PROBLEM REQUIREMENTS: Copy every line of text from the records below exactly as it appears, and leave out the pictures.

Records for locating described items

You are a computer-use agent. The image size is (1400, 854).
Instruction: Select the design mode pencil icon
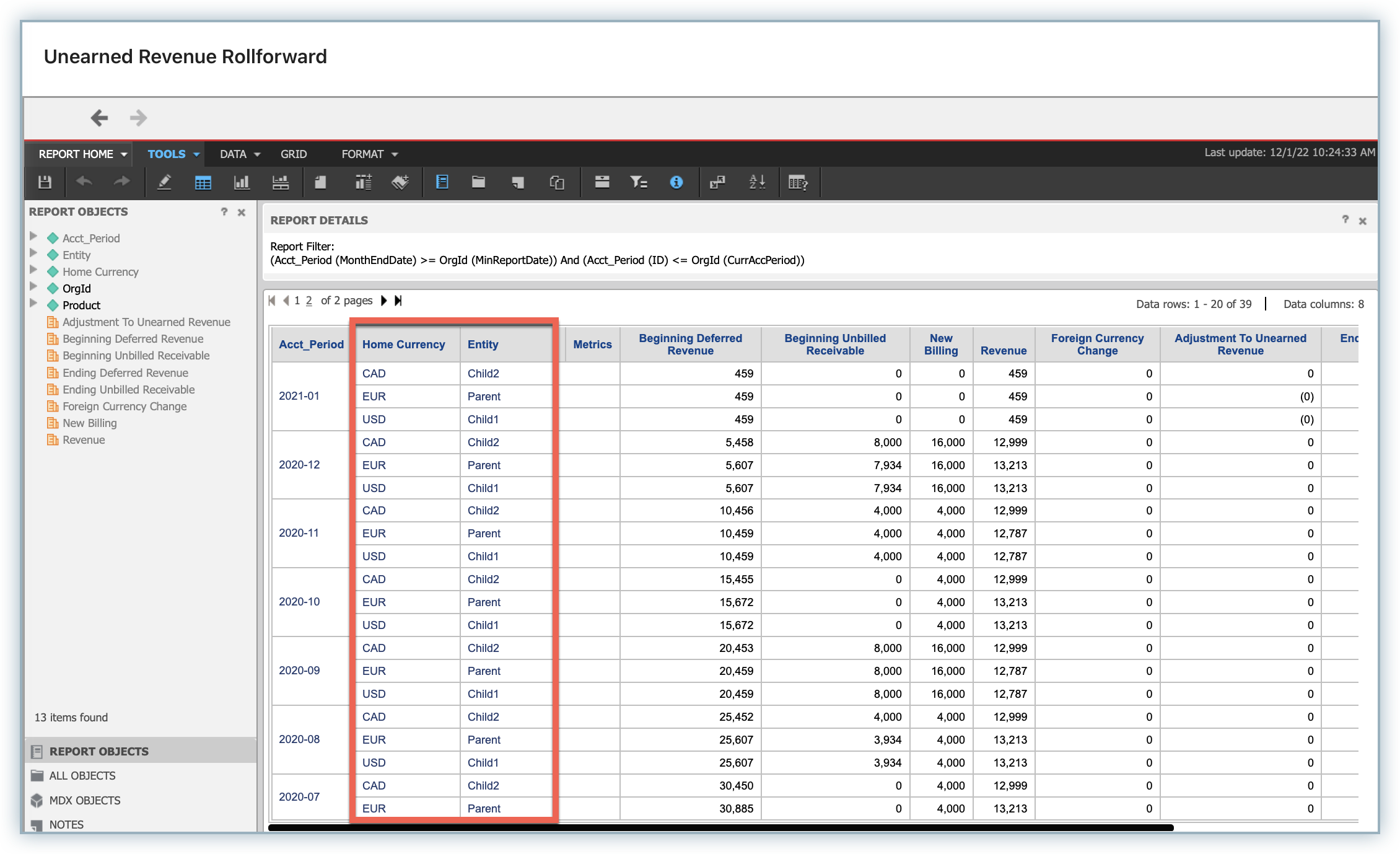coord(164,182)
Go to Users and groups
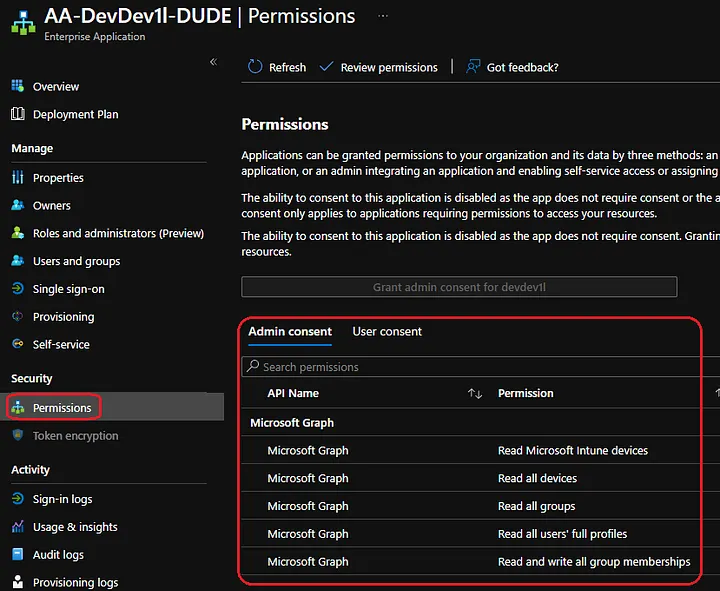The height and width of the screenshot is (591, 720). (76, 261)
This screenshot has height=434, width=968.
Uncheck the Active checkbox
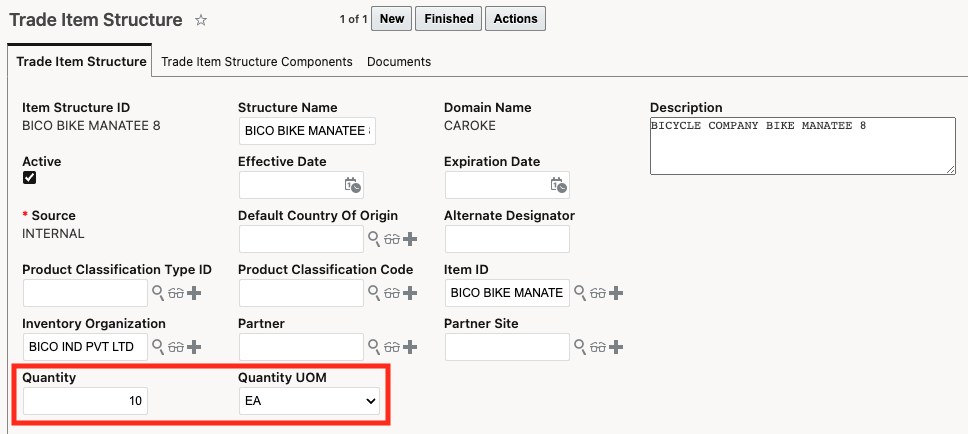30,178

FULL RESPONSE:
You are a computer-use agent. The image size is (1400, 854).
Instruction: Select the design mode pencil icon
coord(164,182)
Go to Users and groups
The height and width of the screenshot is (591, 720). (76, 261)
This screenshot has height=434, width=968.
Uncheck the Active checkbox
30,178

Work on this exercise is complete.